Antenas en la ciudad: una deuda pendiente que deberá resolverse en 2019

El año pasado los concejales de la ciudad no lograron consensuar cambios en la normativa.

18 Feb 2019

En 2018, el Concejo Deliberante de Salta quedó con una deuda pendiente de cara a los vecinos: la aprobación de una norma que regule la instalación y mantenimiento de las estructuras soporte de antenas para la telefonía móvil y la radiocomunicación. El tratamiento de este tema no solo no llegó a buen puerto, también fue motivo de acaloradas discusiones entre ediles y vecinos.

El pasado 29 de agosto la discusión parecía haber terminado. El Concejo Deliberante aprobó en general un proyecto de Ordenanza y sus primeros cuatro artículos, pero después la sesión se levantó por falta de quorum y el proyecto nunca obtuvo aprobación definitiva. Una semana después, los representantes vecinales dieron marcha atrás sobre sus pasos: aplazaron el tratamiento en particular del proyecto y anunciaron la creación de una comisión especial para encargarse del tema.

“Me hubiera gustado que este tema salga con el apoyo de todos los bloques”, afirmó Mónica Torfe.

Ese equipo, que conformaron dirigentes de los distintos bloques, tenía el objetivo de analizar “la instalación de estructuras soportes de antenas de telecomunicaciones y telefonía celular”, proponer cambios y elevar un nuevo proyecto. El periodo ordinario de sesiones terminó sin novedades al respecto.

“Me hubiera gustado que este tema salga con el apoyo de todos los bloques. Durante dos meses trabajamos a fondo entendiendo que es una necesidad para miles de vecinos”, afirmó Mónica Torfe y lamentó que no se haya llegado a un acuerdo porque eso evitó que las empresas de telecomunicaciones realicen las inversiones necesarias en la ciudad.
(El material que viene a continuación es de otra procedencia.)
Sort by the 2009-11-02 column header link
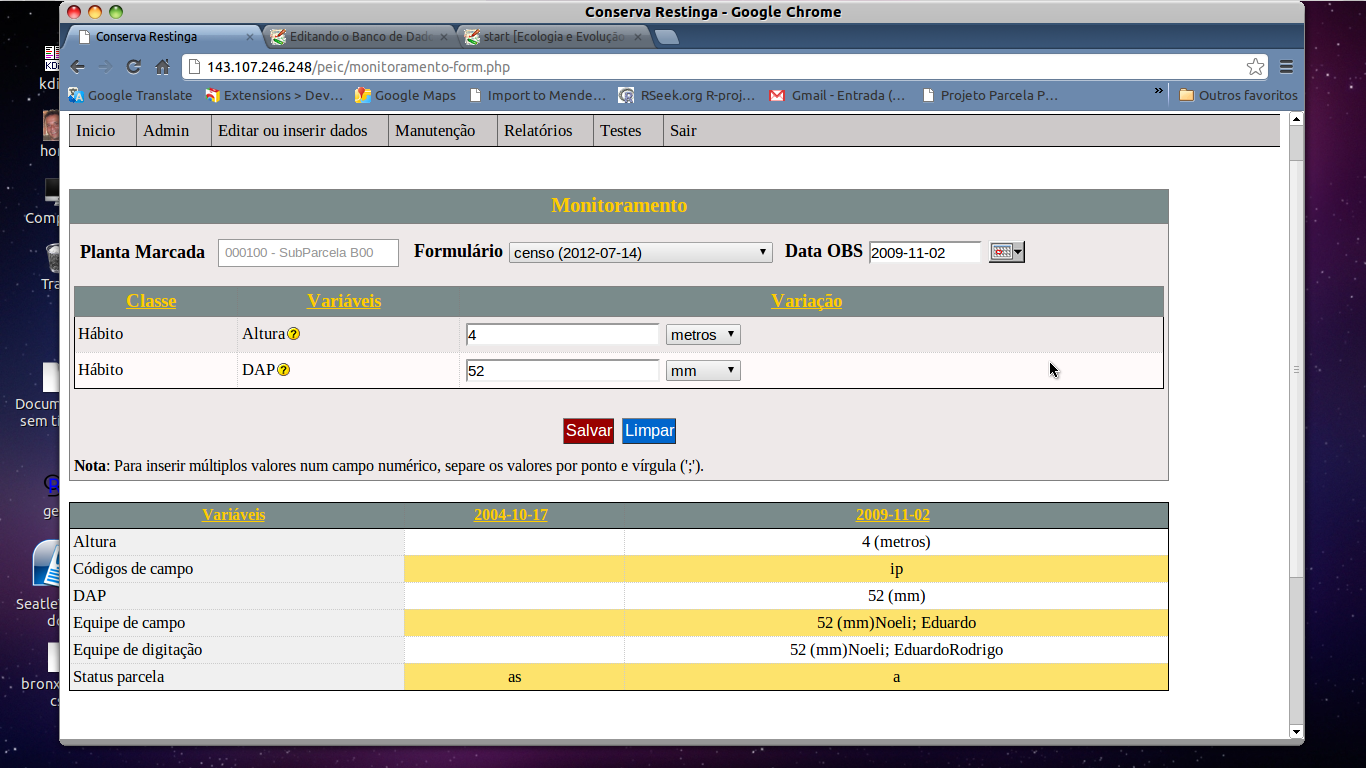This screenshot has width=1366, height=768. pyautogui.click(x=892, y=515)

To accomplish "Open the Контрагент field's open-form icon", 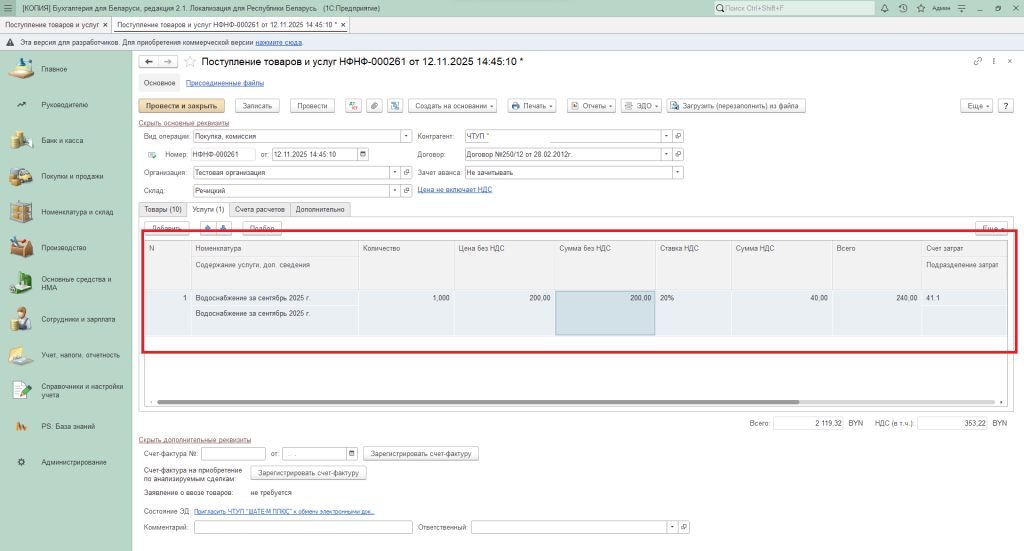I will pos(679,136).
En diálogo con LA GACETA, la concejal expresó que el año pasado el proyecto no pudo aprobarse por “mezquindades políticas” y remarcó la necesidad de tener un debate sincero entendiendo que la competencia municipal solo se enfoca en los soportes de las antenas y no en la instalación de las mismas, porque eso es competencia nacional.
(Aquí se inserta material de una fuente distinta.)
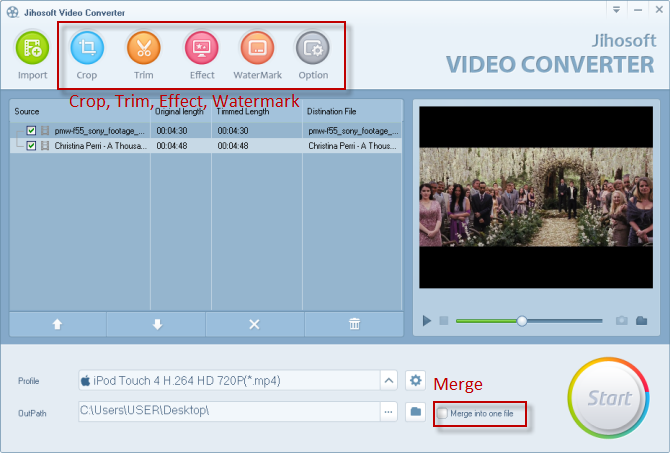Open profile settings gear icon
The height and width of the screenshot is (453, 670).
(416, 380)
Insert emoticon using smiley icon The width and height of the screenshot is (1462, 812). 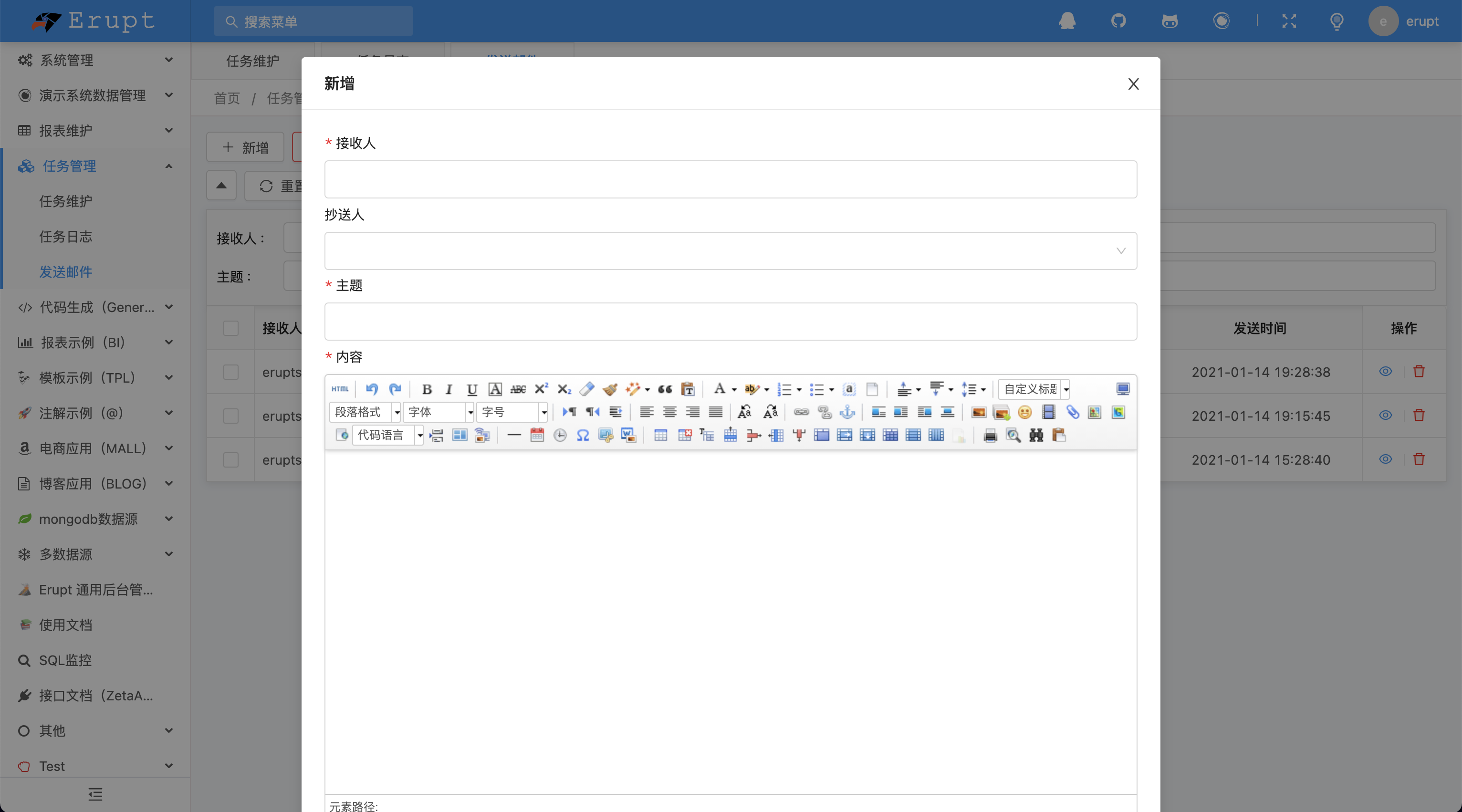1024,413
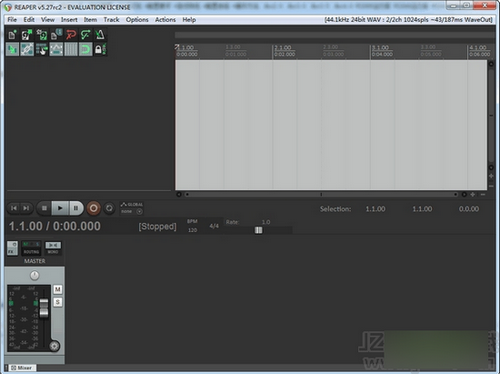This screenshot has height=374, width=500.
Task: Open the Options menu
Action: point(137,20)
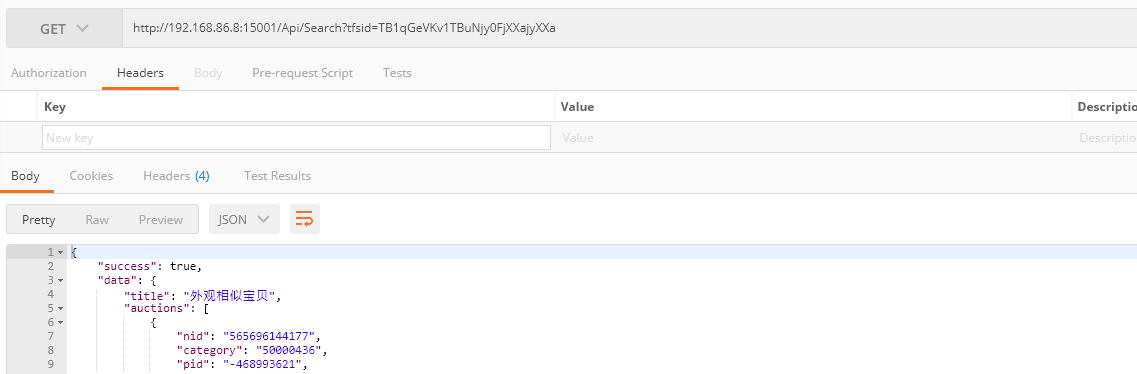
Task: Select the Raw view button
Action: point(97,220)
Desde la otra vereda, Claudia Serrano aseguró no estar a favor de la proliferación de antenas en Salta y detalló que la ciudad debe contar con normativas que obliguen a las empresas realizar fuertes inversiones para instalar equipamiento de bajo impacto que no resulten perjudiciales para la salud.

“Hay muchos vecinos perjudicados por los incumplimientos en los niveles de potencias o los límites, y eso no puede suceder”, sostuvo la edil.

La polémica despertó un fuerte reclamo vecinal

“No estamos en contra de las antenas, pedimos que se instalen más pero bajo ciertos parámetros”, expresó Mariela de barrio Chachapoyas.

En diálogo con este medio, la vecina enfatizó que la normativa que intentó aprobar el Concejo Deliberante iba en “detrimento” de los salteños. “Hay muchos derechos vulnerados. Ellos se habían comprometido a regular las potencias pero después no respetaron su palabra. Por eso pedimos que se incluya el concepto de inmisión, se garantice un control local además del que realiza Enacom y estipulen sanciones razonables para las empresas que no cumplan”, detalló.

A los reclamos de barrio Chachapoyas, se sumaron una veintena de barrios más. En 20 de febrero y en villa María Esther aseguran que la detección de enfermedades cancerígenas sorprende en las viviendas cercanas a las antenas instaladas

¿Cuántas antenas funcionan en Salta?

Durante la discusión de este tema en el cuerpo deliberativo Alberto Castillo, uno de los impulsores de la normativa, informó que en la ciudad de Salta funcionan 109 antenas y a pesar de las denuncias de los vecinos no se evidencian afecciones en la salud por estos equipos.

“Desde hace 18 años hay una normativa que permite la instalación de antenas en la ciudad, y vale aclarar que la Municipalidad no tiene facultad de autorizar su instalación. Enacom (un organismo federal) es quien autoriza la antena, el equipo, la potencia y la frecuencia”, había asegurado y sostuvo que una nueva Ordenanza mejoraría la conectividad para garantizar el correcto funcionamiento de cámaras de video vigilancia, telefonía celular y botones anti pánico que se implementan para casos de violencia de género.